Confounding variables such as changing public opinion on marijuana use and related public health policies were not evaluated. During the timeframe of this study, neither Maryland nor Utah legalized recreational marijuana. However, Maryland passed a medical marijuana law in 2013 with sales of medical marijuana beginning in late 2017. Also, Maryland decriminalized possession of up to 10 grams of marijuana in 2014. Additionally, public opinion about marijuana use has been changing as evidenced in 2018 when Utah voters passed a medical cannabis law. This law which will become operational in Utah in 2021.26 These related marijuana policy changes could have had a confounding effect on medical opioid use.

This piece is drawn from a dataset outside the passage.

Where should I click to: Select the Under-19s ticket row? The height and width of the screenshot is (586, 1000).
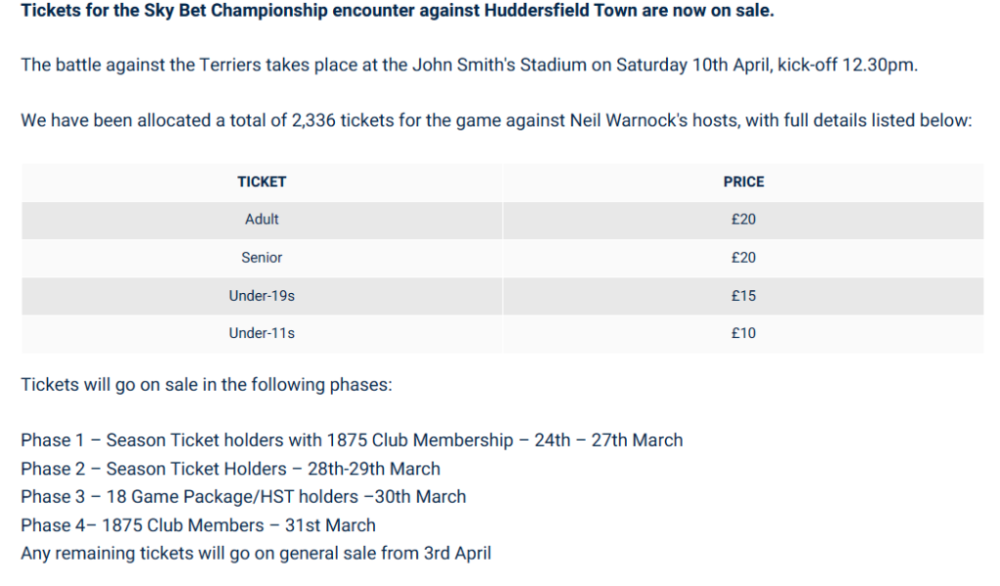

It is unknown if patients actually reduce opioid use directly because of increased access to marijuana or if this association results from confounding by other factors. The intricacies of pain control and state level bureaucracies is tremendously multifactorial, and it makes it difficult to control every factor to isolate direct causation of marijuana on opioid distribution changes in an ecological investigation. The impact of guideline changes on the opioid distribution in 2016 may have confounded the results, not just the impact of marijuana within the three states. Further studies should focus more selectively on the subset of populations that are using recreational marijuana.
Conclusion
In this study, we observed the differences in opioid distribution of eleven medications used for pain and OUD within Colorado, Utah, and Maryland from 2007 to 2017. Colorado, having legalized recreational marijuana, had a significant decrease in pain opioid distribution from 2007 to 2017. These findings further strengthen the need for additional research into the association of cannabis laws and prescription opioid use, since these findings do not show concrete evidence on the effects of marijuana. Combined with other novel research, marijuana may be useful for pain relief without dependency on opioids. There could be future utilization of guidelines to support decreasing prescribing practices for physicians and, we hope, the acceptance of marijuana as a treatment option for chronic pain. Health care providers and policymakers have the duty to consider other options for this epidemic, as it effects people across the country. There should also be a national level push for uniformity of marijuana policies under US federal law to at least allow for proper, concrete research on the overall health effects. If there is an initial reduction in opioid distributions in states with recreational marijuana laws, it is conceivable that opioid misuse, addiction, and overdose deaths could also fall. Therefore, it may be time to reconsider the practice of automatically discharging patients from pain treatment centers for positive marijuana screens, considering this use might actually reduce their overall opioid use. Further research should be considered on this topic and expanded to include more states and observe the long-term effects of recreational marijuana legalization.
Acknowledgments
Data for this paper was obtained from the DEA as reported to ARCOS. The public availability of this data is valued. We could like to thank Iris Johnson at Geisinger for the article collection. No external funding was received for this research. BJP and SDN were supported by the Fahs-Beck Fund for Research and Experimentation.